*Exercise:* Your answer must be an exact transcription of the data, with every picture omitted.

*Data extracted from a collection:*
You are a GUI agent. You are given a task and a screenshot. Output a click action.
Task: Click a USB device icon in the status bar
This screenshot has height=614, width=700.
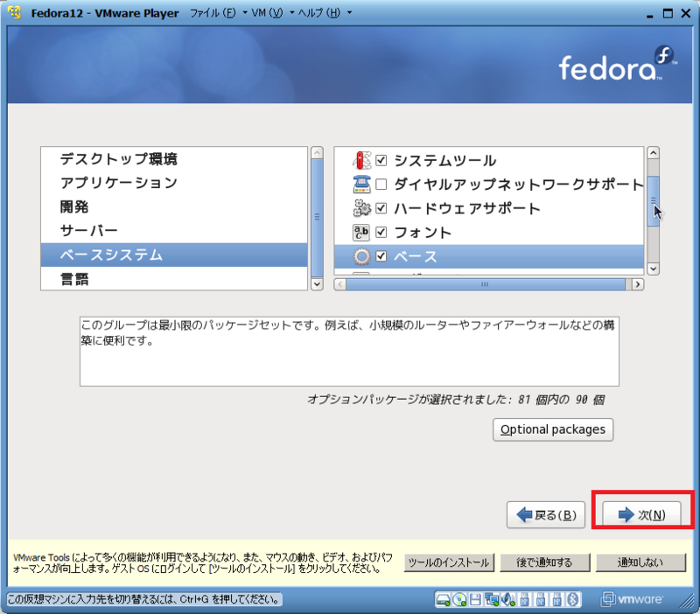click(x=523, y=600)
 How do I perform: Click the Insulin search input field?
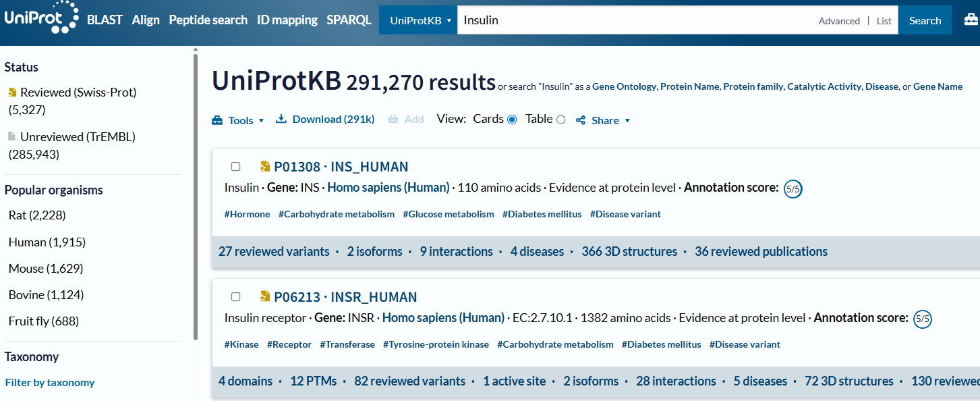coord(634,20)
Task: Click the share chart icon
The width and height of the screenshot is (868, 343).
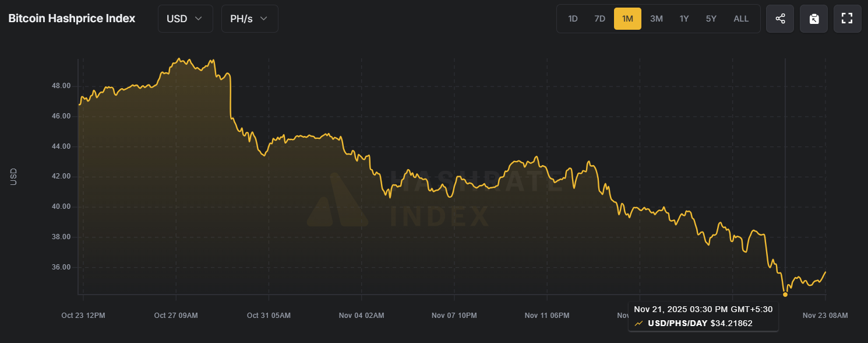Action: [780, 19]
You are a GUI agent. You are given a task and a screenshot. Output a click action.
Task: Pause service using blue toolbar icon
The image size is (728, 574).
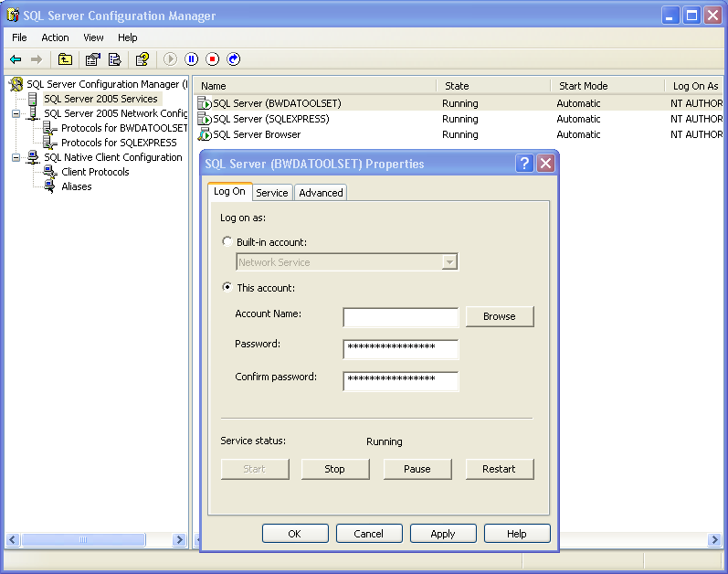pyautogui.click(x=191, y=59)
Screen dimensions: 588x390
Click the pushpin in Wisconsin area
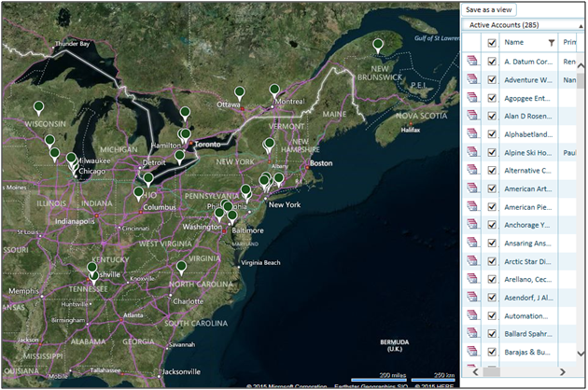coord(38,107)
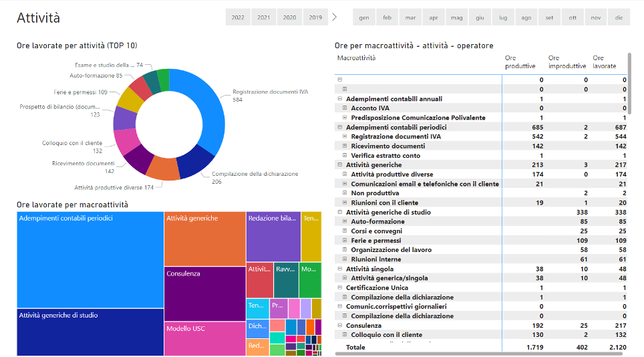Expand the Colloquio con il cliente row
Image resolution: width=644 pixels, height=357 pixels.
345,335
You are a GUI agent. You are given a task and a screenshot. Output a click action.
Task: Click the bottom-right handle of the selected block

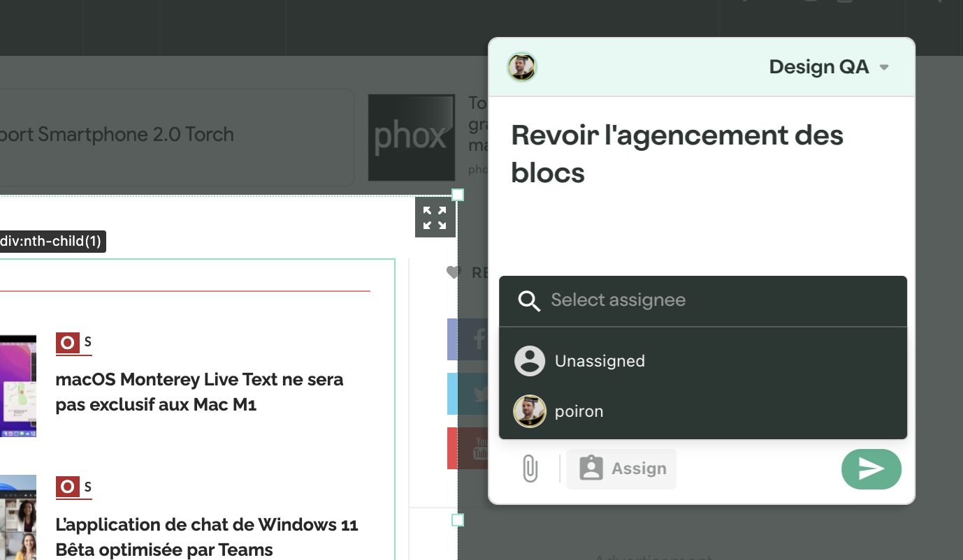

*Written response:*
You are a GUI agent. You are given a task and a screenshot. Output a click action.
Task: Click a USB device icon in the status bar
This screenshot has height=614, width=700.
click(x=523, y=600)
 How do I perform: Click the Insulin search input field?
coord(634,20)
Task: Click the share chart icon
The width and height of the screenshot is (868, 343).
Action: [780, 19]
You are a GUI agent. You are given a task and a screenshot. Output a click action.
Task: Pause service using blue toolbar icon
The image size is (728, 574).
pyautogui.click(x=191, y=59)
Screen dimensions: 588x390
Click the pushpin in Wisconsin area
coord(38,107)
Expand the Colloquio con il cliente row
Image resolution: width=644 pixels, height=357 pixels.
345,335
You are a GUI agent. You are given a task and a screenshot. Output a click action.
Task: Click the bottom-right handle of the selected block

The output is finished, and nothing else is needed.